High school students resumed taking the annual National Youth Tobacco Survey in school this year and 14% of them reported using e-cigarettes, underscoring how an upstart industry is dodging regulators’ efforts to spare a generation from nicotine addiction.
The number shows a slight change from 11% last year, but researchers cautioned against drawing comparisons to 2021’s survey, which was conducted differently because it took place when many schools were closed during the pandemic. The latest results were released by the Centers for Disease Control and Prevention on Thursday.
Although the age-old force of peer pressure may still be encouraging use, the percentage of high school students who reported vaping in the past 30 days was still far lower than record-high levels reached in 2019 of nearly 28%.
Overall, the survey found that 2.5 million middle and high school students, or about 9%, used e-cigarettes in the past 30 days. That puts their overall rate of use several times higher than that of adults, which is estimated at about 3%.
The survey, which was conducted from January through May of this year, showed that 85% of adolescent e-cigarette users favored vapes in fruit, dessert and candy flavors. Some mentioned PuffBar, Vuse and Juul as their favorite brand among those on the survey’s list.
But many said their favored e-cigarette brand was not one of the 13 listed. That finding highlights how nimble the industry has been in stamping an array of brand names on vapes with flavors like strawberry ice cream and fresh vanilla that are largely made in China and shipped from warehouses to corner stores and into e-commerce.

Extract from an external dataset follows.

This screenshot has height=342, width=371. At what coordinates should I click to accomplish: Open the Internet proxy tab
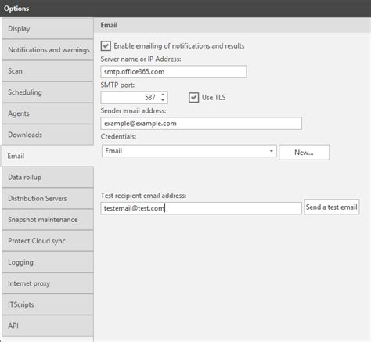point(48,283)
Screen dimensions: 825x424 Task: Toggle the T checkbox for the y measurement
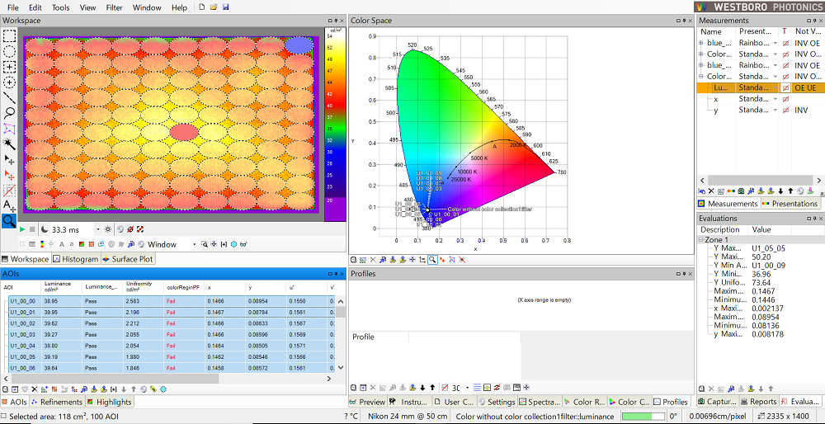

One stark finding was that 1 in 4 of the high school students who were e-cigarette users reported vaping every day. Groups opposed to e-cigarettes and tobacco products were particularly troubled by one other result that reflected the highest frequency-of-use to date: Nearly half of the high school students who were vaping said they were doing so 20 to 30 days a month.
“That’s a real signal of addiction and setting up young people for a lifetime of addiction which they don’t want, they didn’t choose and they don’t like,” said Robin Koval, president of the Truth Initiative, a nonprofit organization aimed at eliminating youth tobacco use.
The full results of the survey, which will include levels of other tobacco product use, is expected out later this year.